Gallium nitrate, originally developed as an anticancer drug, is a potent inhibitor of bone resorption (Warrell et al. 1991). In addition to osteoclast inhibition, gallium nitrate reduces serum calcium through the inhibition of both renal calcium reabsorption and PTH secretion (Warrell et al. 1984; Warrell 1997). A continuous 5-day i.v. infusion corrects hypercalcemia in approximately 80 % of patients for a median duration of 8 days (Warrell et al. 1991). Serum calcium begins to normalize within hours but maximal effect takes place after the infusion is complete. Ten percent of treated patients experience an elevation in serum creatinine; therefore, gallium nitrate should be used with caution in patients with baseline renal dysfunction (Zojer et al. 1999). Based on its lengthy administration protocol and potential for nephrotoxicity, gallium nitrate is rarely used today. It does, however, remain an important treatment option in cases of hypercalcemia refractory to bisphos-phonate therapy.

Dialysis is indicated in patients with severe hyper-calcemia complicated by significant mental changes. Patients with chronic renal failure or congestive heart failure often cannot tolerate i.v. hydration therapy; therefore, hemodialysis is frequently necessary in these cases as well.

Depending on the extent of disease and the oncologic prognosis, nephrectomy may also be a consideration.

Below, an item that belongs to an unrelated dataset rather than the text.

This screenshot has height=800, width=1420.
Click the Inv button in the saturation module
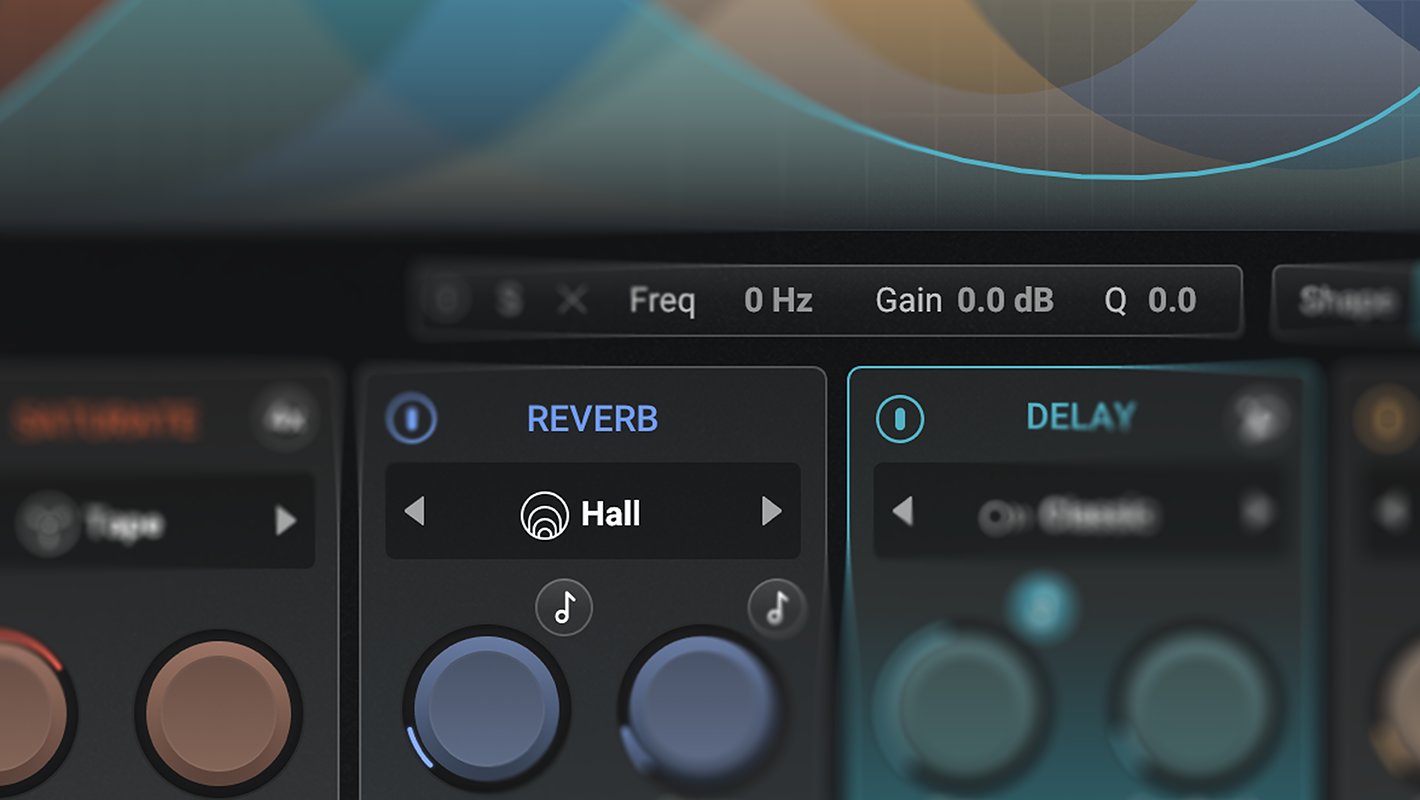point(285,416)
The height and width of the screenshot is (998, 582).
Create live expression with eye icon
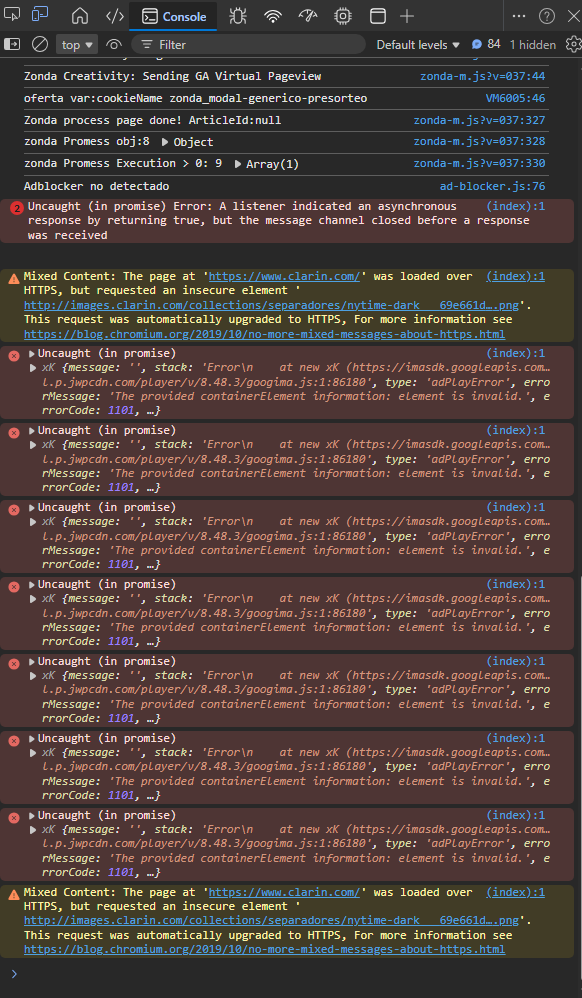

Hypercalcemia typically normalizes after nephrectomy in cases of localized RCC (Gold and Fefer 1996; Fahn et al. 1991). Persistence or relapse of hypercalcemia is often an indication oflocal recurrence or occult metastatic disease. Cytoreductive nephrectomy has been shown to correct hypercalcemia in two-thirds of patients with metastatic RCC; however, this effect is only temporary (Walther et al. 1997).